Very little is known about them, even their number, which one study by the University of Reading puts at 30, while the British think tank Civitas estimates there are 85.

Sharia courts or councils, as they prefer to be called, mainly pronounce on Islamic divorces, which today constitute 90 percent of the cases they handle.

They range from groups of Muslim scholars attached to a mosque, to informal organizations or even a single imam.

But while they are aimed at helping resolve family and sometimes commercial conflicts within the Muslim community, some stand accused of undermining women’s rights.

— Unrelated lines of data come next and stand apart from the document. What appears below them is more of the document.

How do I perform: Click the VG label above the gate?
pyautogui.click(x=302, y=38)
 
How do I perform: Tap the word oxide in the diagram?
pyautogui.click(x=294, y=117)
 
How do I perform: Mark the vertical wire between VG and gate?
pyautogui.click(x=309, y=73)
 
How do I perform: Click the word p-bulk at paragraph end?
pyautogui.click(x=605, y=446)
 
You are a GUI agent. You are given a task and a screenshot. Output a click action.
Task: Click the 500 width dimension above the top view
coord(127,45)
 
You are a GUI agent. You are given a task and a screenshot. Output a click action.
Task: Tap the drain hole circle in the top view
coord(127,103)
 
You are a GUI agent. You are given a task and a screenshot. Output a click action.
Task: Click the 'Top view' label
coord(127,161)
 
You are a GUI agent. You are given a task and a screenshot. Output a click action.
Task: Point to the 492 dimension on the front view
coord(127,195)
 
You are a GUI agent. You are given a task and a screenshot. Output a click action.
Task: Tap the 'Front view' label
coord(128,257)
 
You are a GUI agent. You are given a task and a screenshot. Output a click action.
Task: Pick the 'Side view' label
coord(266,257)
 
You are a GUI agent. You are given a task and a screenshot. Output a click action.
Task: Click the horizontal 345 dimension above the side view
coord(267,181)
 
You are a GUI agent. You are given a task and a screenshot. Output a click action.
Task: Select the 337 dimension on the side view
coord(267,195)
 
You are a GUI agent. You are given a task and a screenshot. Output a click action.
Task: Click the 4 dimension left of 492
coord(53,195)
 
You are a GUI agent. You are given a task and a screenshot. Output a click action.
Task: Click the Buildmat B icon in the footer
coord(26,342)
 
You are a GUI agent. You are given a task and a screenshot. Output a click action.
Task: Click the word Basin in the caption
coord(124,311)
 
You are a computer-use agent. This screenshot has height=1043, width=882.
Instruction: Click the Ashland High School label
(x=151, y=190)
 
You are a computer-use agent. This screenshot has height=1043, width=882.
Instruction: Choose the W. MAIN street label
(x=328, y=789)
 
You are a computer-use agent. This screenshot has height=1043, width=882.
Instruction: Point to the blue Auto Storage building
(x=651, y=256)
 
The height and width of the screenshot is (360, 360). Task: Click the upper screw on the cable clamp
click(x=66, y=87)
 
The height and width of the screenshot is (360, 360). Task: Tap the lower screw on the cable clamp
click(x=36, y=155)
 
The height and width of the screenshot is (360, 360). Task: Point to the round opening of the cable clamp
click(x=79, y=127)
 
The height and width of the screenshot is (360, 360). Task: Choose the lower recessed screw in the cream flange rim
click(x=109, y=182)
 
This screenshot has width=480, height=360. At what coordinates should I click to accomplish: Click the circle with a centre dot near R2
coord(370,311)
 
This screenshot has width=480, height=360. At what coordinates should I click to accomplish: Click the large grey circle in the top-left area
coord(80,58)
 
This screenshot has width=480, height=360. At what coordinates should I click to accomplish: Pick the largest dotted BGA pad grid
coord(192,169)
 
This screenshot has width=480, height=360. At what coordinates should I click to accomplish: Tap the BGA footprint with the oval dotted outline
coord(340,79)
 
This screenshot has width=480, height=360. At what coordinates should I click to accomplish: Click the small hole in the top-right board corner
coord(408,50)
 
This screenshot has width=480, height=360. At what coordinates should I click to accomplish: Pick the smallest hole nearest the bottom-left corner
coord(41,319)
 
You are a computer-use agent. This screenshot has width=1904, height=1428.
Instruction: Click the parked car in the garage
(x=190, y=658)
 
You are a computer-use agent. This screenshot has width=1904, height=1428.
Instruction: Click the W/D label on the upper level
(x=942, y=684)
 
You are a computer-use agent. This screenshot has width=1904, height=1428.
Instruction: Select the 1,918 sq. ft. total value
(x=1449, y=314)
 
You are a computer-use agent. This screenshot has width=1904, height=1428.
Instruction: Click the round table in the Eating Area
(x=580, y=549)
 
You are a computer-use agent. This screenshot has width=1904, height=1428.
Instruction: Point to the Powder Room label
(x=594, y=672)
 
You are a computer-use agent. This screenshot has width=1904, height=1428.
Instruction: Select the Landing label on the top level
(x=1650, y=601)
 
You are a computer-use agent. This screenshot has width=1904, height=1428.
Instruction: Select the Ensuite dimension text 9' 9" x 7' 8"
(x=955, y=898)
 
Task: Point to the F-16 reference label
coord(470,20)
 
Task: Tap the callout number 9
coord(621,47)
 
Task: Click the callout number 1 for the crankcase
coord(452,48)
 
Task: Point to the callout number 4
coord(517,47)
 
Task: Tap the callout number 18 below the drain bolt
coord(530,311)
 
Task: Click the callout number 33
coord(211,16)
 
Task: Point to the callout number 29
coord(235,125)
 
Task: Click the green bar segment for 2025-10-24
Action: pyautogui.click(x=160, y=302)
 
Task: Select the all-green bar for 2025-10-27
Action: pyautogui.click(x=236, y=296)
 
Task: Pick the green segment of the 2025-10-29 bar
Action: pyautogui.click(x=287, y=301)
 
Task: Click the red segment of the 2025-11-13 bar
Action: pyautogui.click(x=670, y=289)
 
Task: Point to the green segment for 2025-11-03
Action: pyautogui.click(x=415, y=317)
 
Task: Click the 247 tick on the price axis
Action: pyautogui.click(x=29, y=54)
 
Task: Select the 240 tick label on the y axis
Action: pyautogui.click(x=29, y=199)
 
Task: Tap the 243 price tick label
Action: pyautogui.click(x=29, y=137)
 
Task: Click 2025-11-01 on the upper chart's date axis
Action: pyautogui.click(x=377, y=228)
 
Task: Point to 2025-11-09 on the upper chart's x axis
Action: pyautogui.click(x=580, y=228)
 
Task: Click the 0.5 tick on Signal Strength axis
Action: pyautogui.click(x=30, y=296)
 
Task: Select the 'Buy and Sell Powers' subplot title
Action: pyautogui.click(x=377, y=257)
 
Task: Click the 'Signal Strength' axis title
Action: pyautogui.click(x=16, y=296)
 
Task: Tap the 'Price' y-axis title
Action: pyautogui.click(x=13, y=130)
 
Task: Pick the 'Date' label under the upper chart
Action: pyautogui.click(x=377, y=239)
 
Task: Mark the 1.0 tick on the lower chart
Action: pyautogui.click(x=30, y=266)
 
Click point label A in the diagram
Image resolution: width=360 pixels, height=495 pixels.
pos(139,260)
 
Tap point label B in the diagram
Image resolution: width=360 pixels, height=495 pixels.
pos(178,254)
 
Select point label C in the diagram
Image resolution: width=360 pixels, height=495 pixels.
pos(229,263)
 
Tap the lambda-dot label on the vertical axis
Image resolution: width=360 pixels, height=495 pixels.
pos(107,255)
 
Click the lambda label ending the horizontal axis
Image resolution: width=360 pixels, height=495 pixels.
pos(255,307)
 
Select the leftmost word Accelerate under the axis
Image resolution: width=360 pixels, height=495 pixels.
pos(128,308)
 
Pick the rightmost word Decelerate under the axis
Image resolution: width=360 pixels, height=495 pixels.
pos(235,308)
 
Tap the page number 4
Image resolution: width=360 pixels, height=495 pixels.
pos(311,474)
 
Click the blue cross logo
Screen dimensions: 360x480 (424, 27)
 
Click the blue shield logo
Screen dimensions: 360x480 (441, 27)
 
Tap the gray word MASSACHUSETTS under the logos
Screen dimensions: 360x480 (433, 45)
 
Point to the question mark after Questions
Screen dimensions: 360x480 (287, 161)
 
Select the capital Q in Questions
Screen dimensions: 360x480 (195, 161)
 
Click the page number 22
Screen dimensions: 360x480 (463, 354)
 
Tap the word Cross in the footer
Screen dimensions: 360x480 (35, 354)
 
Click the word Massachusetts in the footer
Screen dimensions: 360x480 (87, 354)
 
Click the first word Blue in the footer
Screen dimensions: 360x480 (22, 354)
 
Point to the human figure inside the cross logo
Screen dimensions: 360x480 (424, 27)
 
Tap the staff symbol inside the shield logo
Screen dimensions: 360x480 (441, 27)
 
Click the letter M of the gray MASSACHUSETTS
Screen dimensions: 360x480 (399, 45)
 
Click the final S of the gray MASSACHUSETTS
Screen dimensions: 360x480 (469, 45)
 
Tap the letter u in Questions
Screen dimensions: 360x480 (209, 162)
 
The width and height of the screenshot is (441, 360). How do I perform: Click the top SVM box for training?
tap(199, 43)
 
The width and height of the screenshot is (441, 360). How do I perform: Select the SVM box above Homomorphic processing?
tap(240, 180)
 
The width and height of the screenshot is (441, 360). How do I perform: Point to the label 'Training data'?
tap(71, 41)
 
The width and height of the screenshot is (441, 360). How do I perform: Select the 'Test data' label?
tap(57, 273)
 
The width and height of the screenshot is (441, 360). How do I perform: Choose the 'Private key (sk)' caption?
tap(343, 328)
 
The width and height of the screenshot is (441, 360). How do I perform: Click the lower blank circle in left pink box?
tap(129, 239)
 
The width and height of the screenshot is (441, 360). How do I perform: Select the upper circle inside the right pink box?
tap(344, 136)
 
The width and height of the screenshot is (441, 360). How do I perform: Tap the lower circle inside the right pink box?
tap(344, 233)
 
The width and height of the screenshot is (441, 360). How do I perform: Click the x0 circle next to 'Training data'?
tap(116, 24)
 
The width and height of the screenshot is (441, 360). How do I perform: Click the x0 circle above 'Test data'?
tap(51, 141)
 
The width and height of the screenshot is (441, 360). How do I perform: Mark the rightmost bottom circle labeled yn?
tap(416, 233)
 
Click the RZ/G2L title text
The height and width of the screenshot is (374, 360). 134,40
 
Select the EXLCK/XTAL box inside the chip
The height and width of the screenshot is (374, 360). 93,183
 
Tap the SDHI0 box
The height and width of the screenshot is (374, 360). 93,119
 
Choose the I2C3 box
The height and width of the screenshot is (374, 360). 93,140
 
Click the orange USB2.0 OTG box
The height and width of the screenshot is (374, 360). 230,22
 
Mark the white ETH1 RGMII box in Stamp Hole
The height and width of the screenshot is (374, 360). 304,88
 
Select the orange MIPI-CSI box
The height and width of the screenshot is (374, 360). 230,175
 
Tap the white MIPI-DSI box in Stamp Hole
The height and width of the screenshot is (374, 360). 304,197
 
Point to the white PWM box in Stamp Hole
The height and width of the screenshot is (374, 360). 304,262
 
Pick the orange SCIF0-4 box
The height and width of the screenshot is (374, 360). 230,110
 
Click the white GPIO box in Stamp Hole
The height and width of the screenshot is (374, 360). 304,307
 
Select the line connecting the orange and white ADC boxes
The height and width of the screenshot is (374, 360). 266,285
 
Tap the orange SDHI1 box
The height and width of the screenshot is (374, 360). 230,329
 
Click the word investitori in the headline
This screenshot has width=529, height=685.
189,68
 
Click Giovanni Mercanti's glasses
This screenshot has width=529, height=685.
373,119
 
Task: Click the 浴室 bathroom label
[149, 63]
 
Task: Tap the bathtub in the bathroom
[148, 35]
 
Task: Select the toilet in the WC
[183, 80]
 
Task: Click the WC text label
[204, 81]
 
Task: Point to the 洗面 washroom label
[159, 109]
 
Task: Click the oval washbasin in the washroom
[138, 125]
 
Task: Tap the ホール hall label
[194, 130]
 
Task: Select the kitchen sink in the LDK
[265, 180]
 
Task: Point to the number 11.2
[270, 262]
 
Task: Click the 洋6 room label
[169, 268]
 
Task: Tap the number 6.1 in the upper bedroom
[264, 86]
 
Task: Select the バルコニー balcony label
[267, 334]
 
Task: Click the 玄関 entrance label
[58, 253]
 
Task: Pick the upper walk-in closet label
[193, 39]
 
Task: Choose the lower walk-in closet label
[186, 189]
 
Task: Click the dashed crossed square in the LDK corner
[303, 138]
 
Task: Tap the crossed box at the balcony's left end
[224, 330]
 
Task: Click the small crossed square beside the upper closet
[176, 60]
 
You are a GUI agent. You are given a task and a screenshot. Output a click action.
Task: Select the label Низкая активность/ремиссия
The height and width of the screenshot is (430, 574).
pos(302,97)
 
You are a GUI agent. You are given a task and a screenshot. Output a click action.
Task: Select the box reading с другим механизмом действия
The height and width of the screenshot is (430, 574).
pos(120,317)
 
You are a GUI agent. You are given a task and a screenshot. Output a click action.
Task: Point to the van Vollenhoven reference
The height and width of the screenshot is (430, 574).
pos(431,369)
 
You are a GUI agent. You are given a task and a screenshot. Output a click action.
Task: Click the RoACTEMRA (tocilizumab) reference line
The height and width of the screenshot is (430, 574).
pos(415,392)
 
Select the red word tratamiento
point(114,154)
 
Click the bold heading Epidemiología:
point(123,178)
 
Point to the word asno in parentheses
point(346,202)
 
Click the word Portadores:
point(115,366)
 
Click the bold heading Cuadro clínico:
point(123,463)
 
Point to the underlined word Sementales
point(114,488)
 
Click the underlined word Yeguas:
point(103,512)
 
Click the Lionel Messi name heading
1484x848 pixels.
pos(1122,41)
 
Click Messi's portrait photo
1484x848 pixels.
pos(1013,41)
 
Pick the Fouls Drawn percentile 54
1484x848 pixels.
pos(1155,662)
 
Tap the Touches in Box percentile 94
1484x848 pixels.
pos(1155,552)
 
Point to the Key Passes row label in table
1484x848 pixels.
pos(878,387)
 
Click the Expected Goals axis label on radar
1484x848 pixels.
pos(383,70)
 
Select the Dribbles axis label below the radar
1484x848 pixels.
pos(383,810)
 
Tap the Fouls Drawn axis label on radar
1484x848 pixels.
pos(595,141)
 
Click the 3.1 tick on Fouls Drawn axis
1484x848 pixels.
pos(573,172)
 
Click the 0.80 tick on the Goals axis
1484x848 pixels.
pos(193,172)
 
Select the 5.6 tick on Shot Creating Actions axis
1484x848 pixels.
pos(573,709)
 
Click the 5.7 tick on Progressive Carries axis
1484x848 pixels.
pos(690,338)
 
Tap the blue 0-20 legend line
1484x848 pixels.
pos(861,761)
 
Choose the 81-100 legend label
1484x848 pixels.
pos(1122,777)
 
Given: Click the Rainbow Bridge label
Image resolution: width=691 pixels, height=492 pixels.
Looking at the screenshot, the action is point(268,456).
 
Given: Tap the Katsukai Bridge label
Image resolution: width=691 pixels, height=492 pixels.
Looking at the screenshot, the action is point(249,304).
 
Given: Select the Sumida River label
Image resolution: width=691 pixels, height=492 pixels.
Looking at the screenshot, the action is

Campaigners cite instances where courts have refused to grant religious divorces to women who are victims of domestic abuse, and accuse them of legitimizing violence, including marital rape.

The government and MPs on parliament’s home affairs committee both opened inquiries this year into whether the councils are actually compatible with British law.

They are looking into the function and possible discriminatory practices of the courts.

The first sharia court appeared in London in 1982 under the government of Margaret Thatcher, who rolled back state intervention in many areas, including mediation in family conflicts, which was delegated to faith groups.

But religious courts have existed for hundreds of years in Britain, whether in the Catholic Church or in the Jewish community–the Beth Din–notes Amin Al-Astewani, lecturer in law at Lancaster University.

As with sharia councils, the decisions of those bodies are not legally binding, but they represent a strong moral and social constraint for those who use them, he wrote in a submission to the parliamentary inquiry.

For Shaista Gohir, the chair of Muslim Women’s Network UK who gave evidence to the parliamentary inquiry, sharia councils are useful for Muslims but should be framed by a ‘strong code of conduct’.

She also urged the government to make civil marriage obligatory for couples marrying under Islamic law, to ensure women are legally protected, saying that 40 percent of women who contact her organization only had religious marriages.

But for other Muslim feminists, the courts constitute a ‘parallel legal system’ and should be banned altogether.

An open letter to this effect was signed by more than 200 national and international women’s organizations, while legislation which would limit the scope of sharia councils has been put forward by a member of the House of Lords.

‘They are discriminatory, they are abusive, they endorse and legitimise violence,’ in particular marital rape, Maryam Namazie, spokeswoman for the One Law for All campaign, told AFP.

She added: ‘These courts are linked to the rise of the Islamist movement. They are now saying that to be a good Muslim you have to go to these courts to get a divorce. It’s not the case.’

Swiss political commentator Elham Manea, the author of Women and Sharia Law, who has studied the phenomenon for four years, said the first councils were set up by Islamist groups.

‘They have been working with a kind of a tacit approval of British establishment,’ she told AFP.

‘There is a certain kind of hesitancy from British institutions to interfere in what they consider is internal affair to the Muslim community.’

It remains to be seen whether the inquiries will change that situation, but they are already having some effect.

The London Central Mosque is attempting to organize the tribunals by bringing them under an umbrella group, the UK Board of Sharia Councils, which currently has 15 members.